Officials in San Francisco, California last week delayed the implementation of the city’s cannabis taxes until the end of 2021, Law360 reports. The Board of Supervisors also cut industry operators’ tax burdens by raising the threshold for when they will start collecting taxes from the first $500,000 of a business’ gross receipts to $1 million.
The measure sets gross receipt taxes from sales up to and including $1 million at 2.5 percent, with anything above that mark taxed at 5 percent. The bill also imposes a 1 percent tax on any other cannabis revenue up to $1 million, or 1.5 percent for anything above $1 million, the report says. California imposes a 15 percent tax rate on sales.

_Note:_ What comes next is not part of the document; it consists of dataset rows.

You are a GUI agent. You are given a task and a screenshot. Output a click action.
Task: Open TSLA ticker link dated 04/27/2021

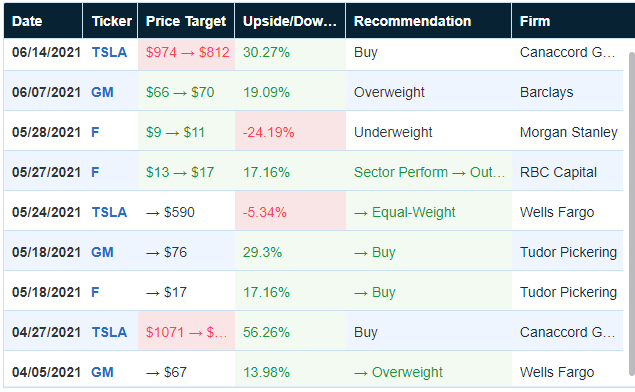click(x=109, y=332)
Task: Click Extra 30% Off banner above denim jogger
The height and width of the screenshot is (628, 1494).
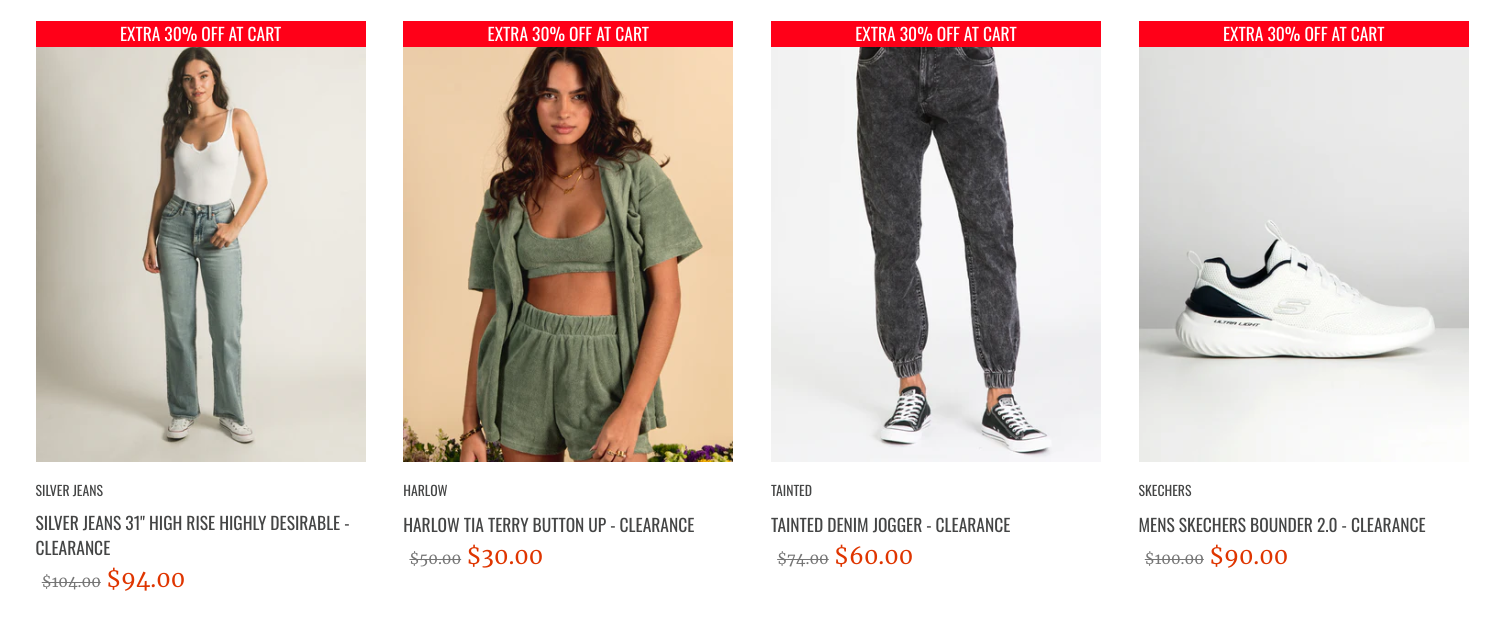Action: 936,34
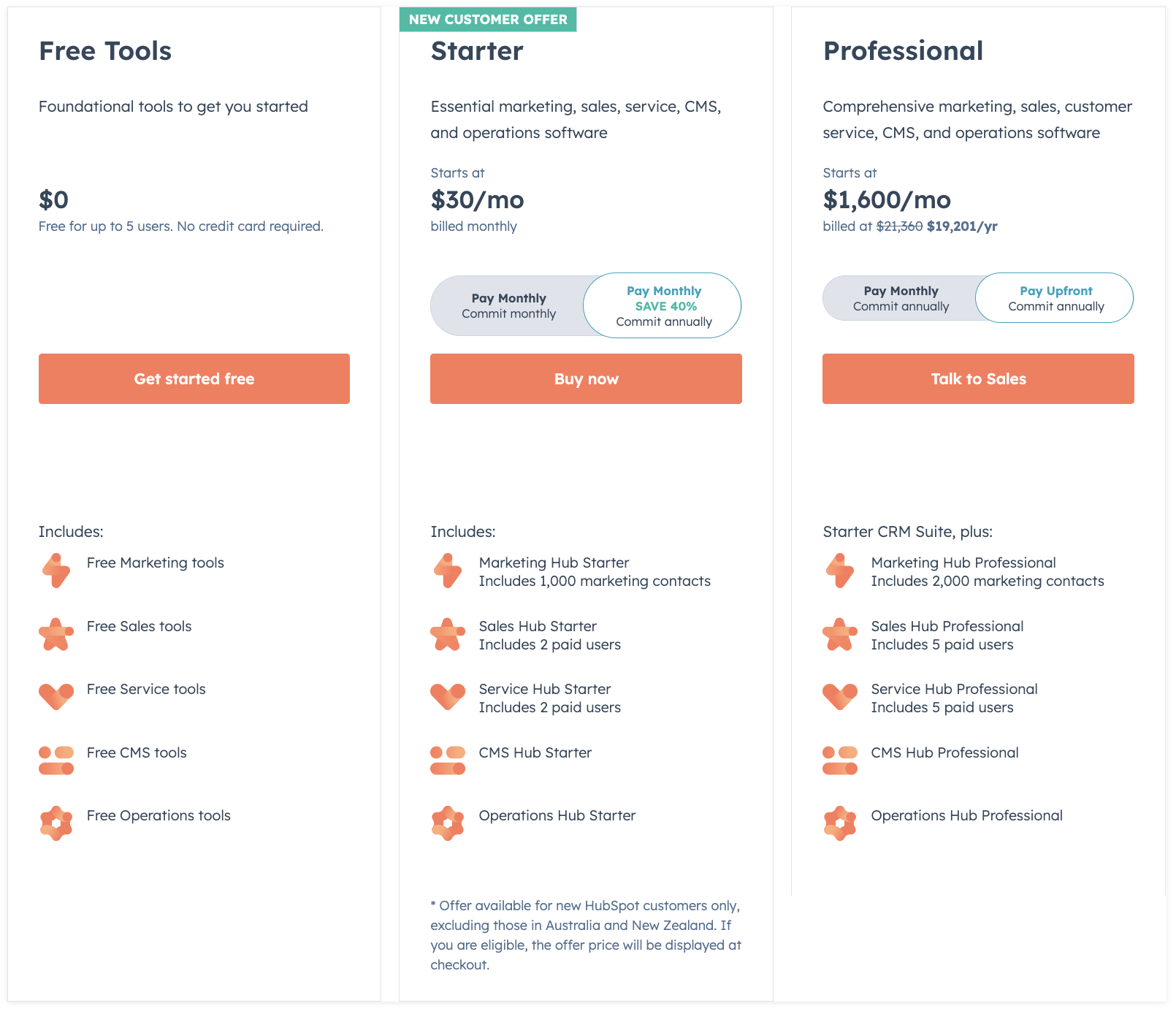Click the Sales Hub Professional star icon

[840, 634]
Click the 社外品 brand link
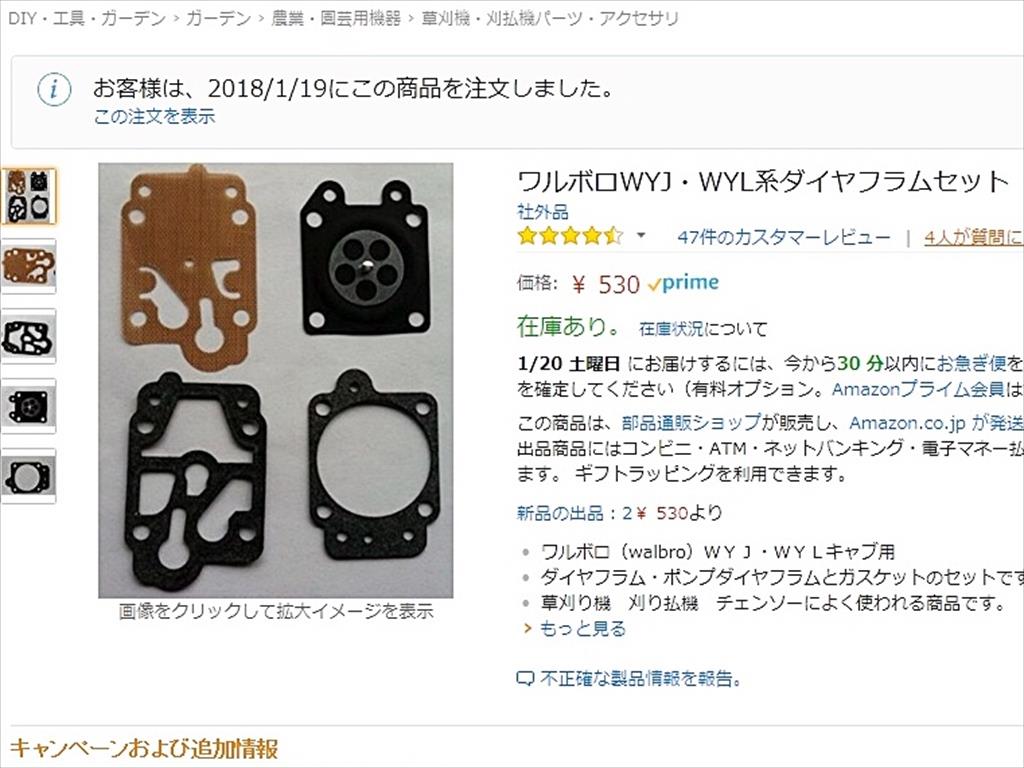Image resolution: width=1024 pixels, height=768 pixels. click(x=543, y=212)
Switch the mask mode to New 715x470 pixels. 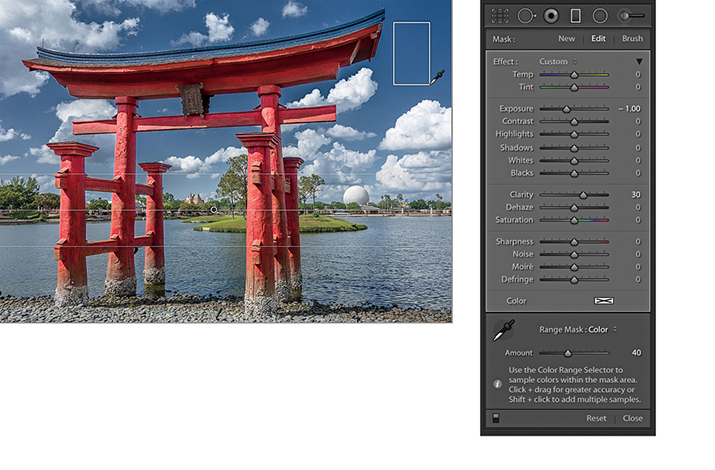point(566,38)
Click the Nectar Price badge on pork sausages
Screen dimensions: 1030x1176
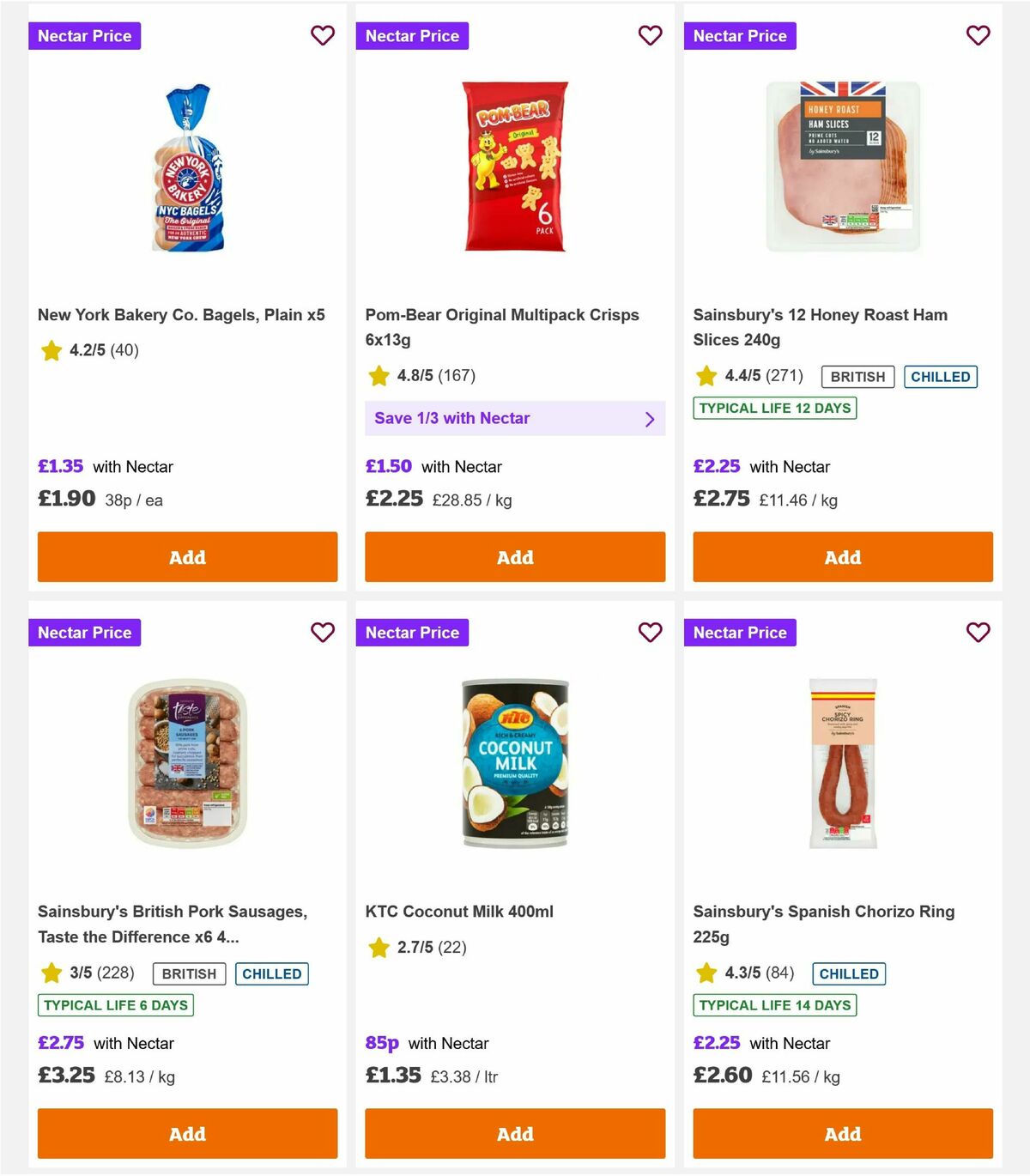coord(84,632)
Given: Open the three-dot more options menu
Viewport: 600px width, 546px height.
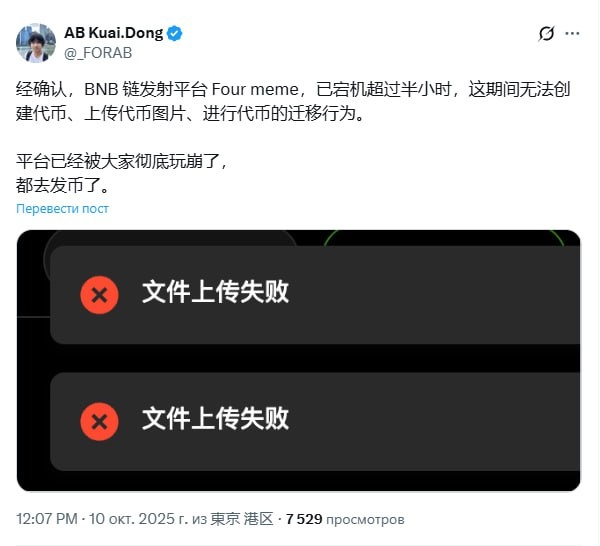Looking at the screenshot, I should [x=572, y=33].
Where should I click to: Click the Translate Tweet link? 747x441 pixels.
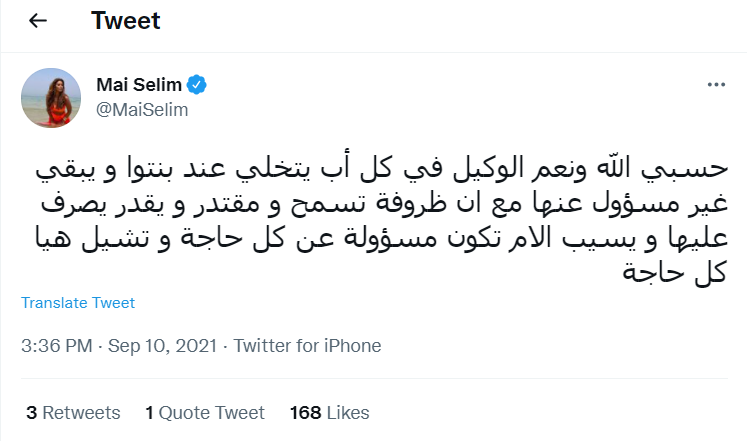pyautogui.click(x=78, y=303)
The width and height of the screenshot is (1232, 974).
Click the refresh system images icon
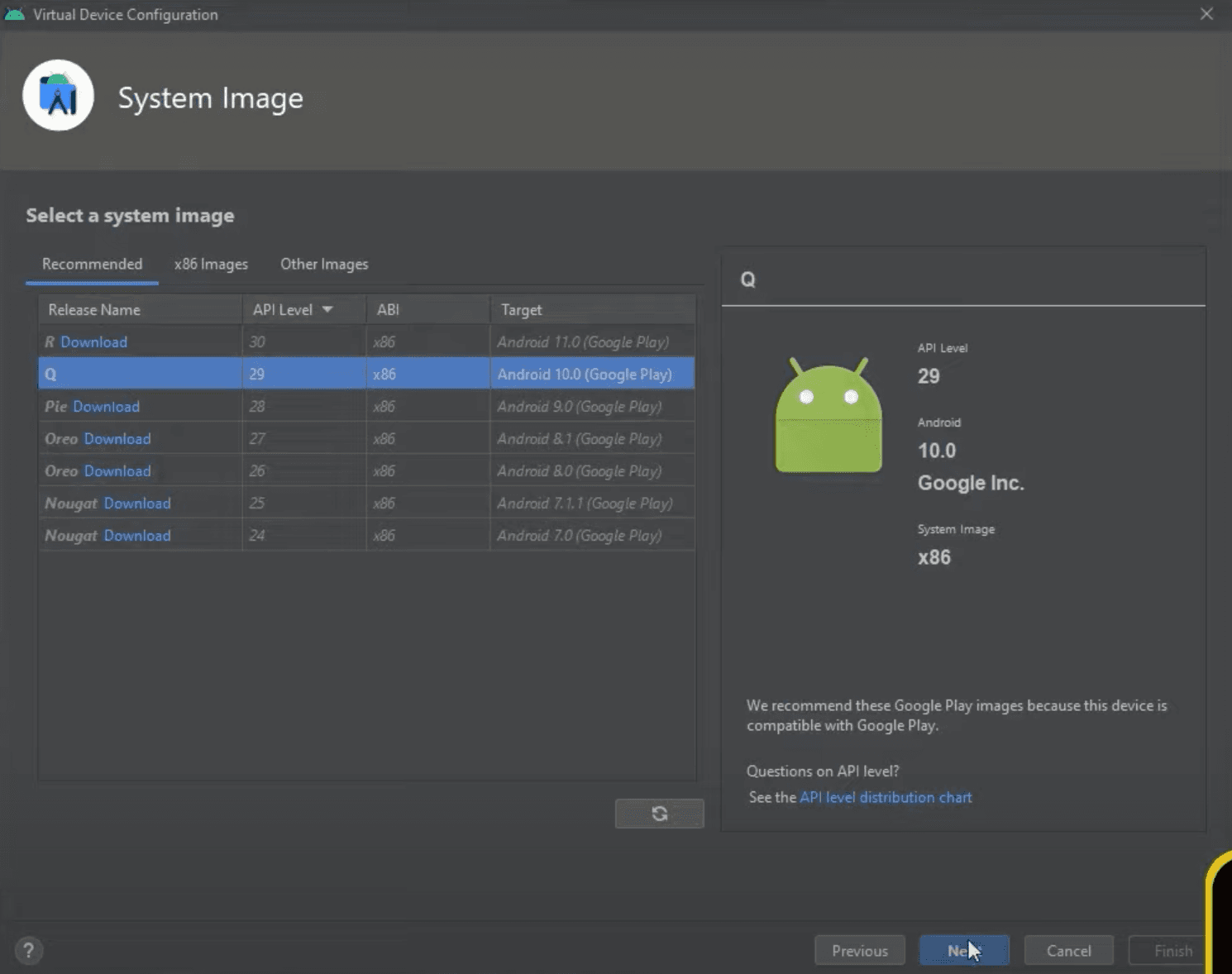(x=659, y=813)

City officials said the new ordinance would reduce the city’s 2021 revenue by about $7 million.
Supervisor Rafael Mandelman said that the tax break was needed because operators had been slow to get the permits they needed to open and that more cannabusinesses would be open by the time the tax was supposed to take effect at the start of 2021. The measure was approved unanimously.
“Now is no time to be imposing a new tax on small businesses. By deferring the Cannabis Business Tax by one year, we can help stabilize these businesses and provide time for the state to adjust its tax structure and for the Biden Administration (we hope) to update federal policies.” – Mandelman in a statement to the San Francisco Examiner prior to the vote
John Delaplane, president of the San Francisco Cannabis Retailers Alliance and a partner in two dispensaries, estimated that a business would “have to do at least $7 million in revenue” in order to break even on the tax.
San Francisco voters first approved the tax in 2018.